The book collects ten novellas, novelettes and short stories by various science fiction authors, with an introduction by Wollheim. The stories were previously published in 1978 in the magazines Analog Science Fiction/Science Fact, Isaac Asimov's Science Fiction Magazine, The Magazine of Fantasy & Science Fiction, and the anthologies Envisioned Worlds, Cassandra Rising, Stellar #4, and Universe 8.

==Contents==
- "Introduction" (Donald A. Wollheim)
- "Come to the Party" (Frank Herbert and F. M. Busby)
- "Creator" (David Lake)
- "Dance Band on the Titanic" (Jack L. Chalker)
- "Cassandra" (C. J. Cherryh)
- "In Alien Flesh" (Gregory Benford)
- "SQ" (Ursula K. Le Guin)
- "The Persistence of Vision" (John Varley)
- "We Who Stole the Dream" (James Tiptree, Jr.)
- "Scattershot" (Greg Bear)
- "Carruthers' Last Stand" (Dan Henderson)

==Awards==
The anthology placed eighth in the 1980 Locus Poll Award for Best Anthology.

"Cassandra" won the 1979 Hugo Award for Best Short Story, was nominated for the 1978 Nebula Award for Best Short Story, and placed sixth in the 1979 Locus Poll Award for Best Short Story.
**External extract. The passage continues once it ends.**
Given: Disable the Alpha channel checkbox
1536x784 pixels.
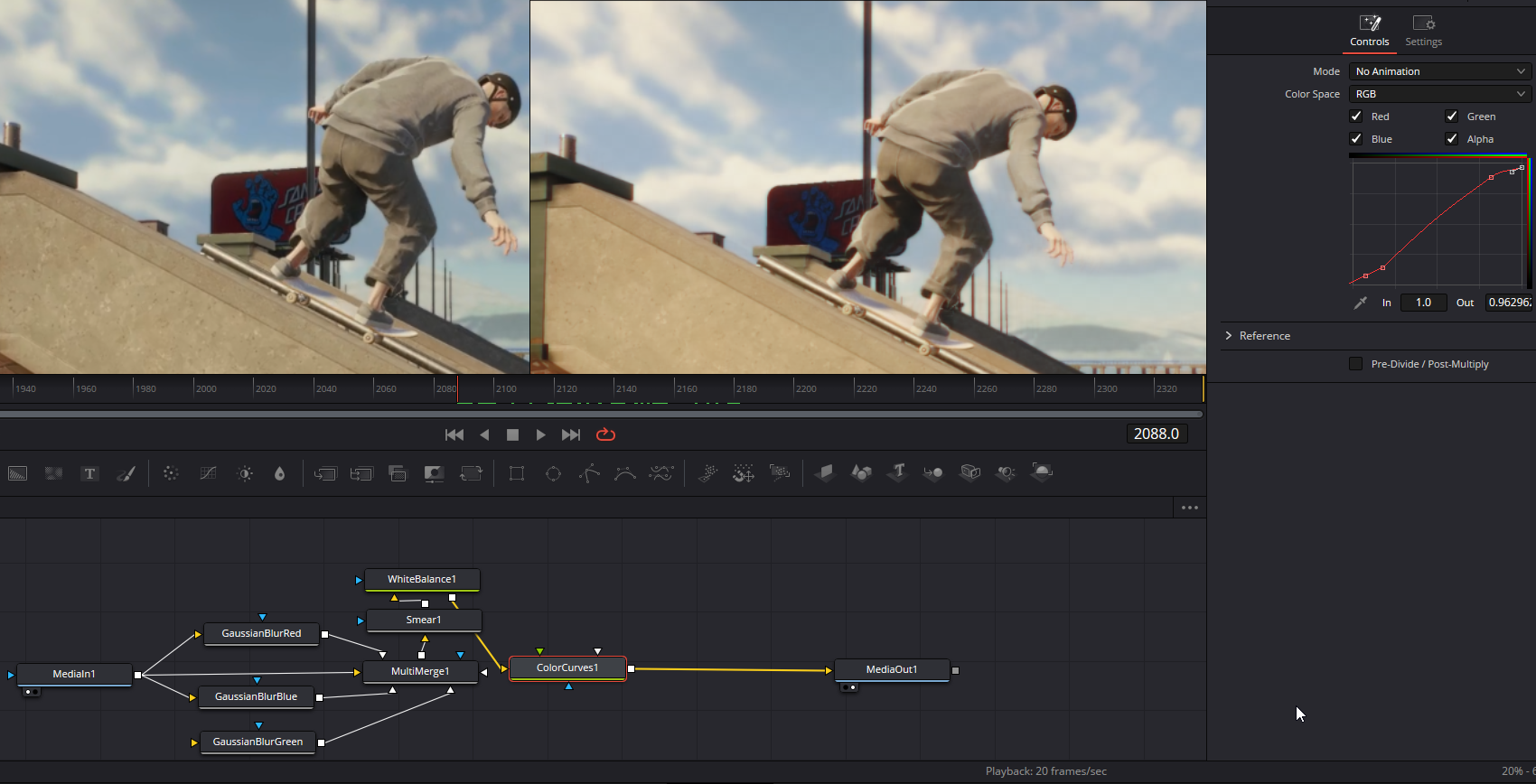Looking at the screenshot, I should (x=1452, y=139).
"In Alien Flesh" placed sixth in the 1979 Locus Poll Award for Best Novelette.

"SQ" placed ninth in the 1979 Locus Poll Award for Best Short Story.

"The Persistence of Vision" won the 1978 Nebula Award for Best Novella and the 1979 Hugo Award for Best Novella, placed first in the 1979 Locus Award for Best Novella, and was nominated for the 1979 Ditmar Award for Best International Long Fiction.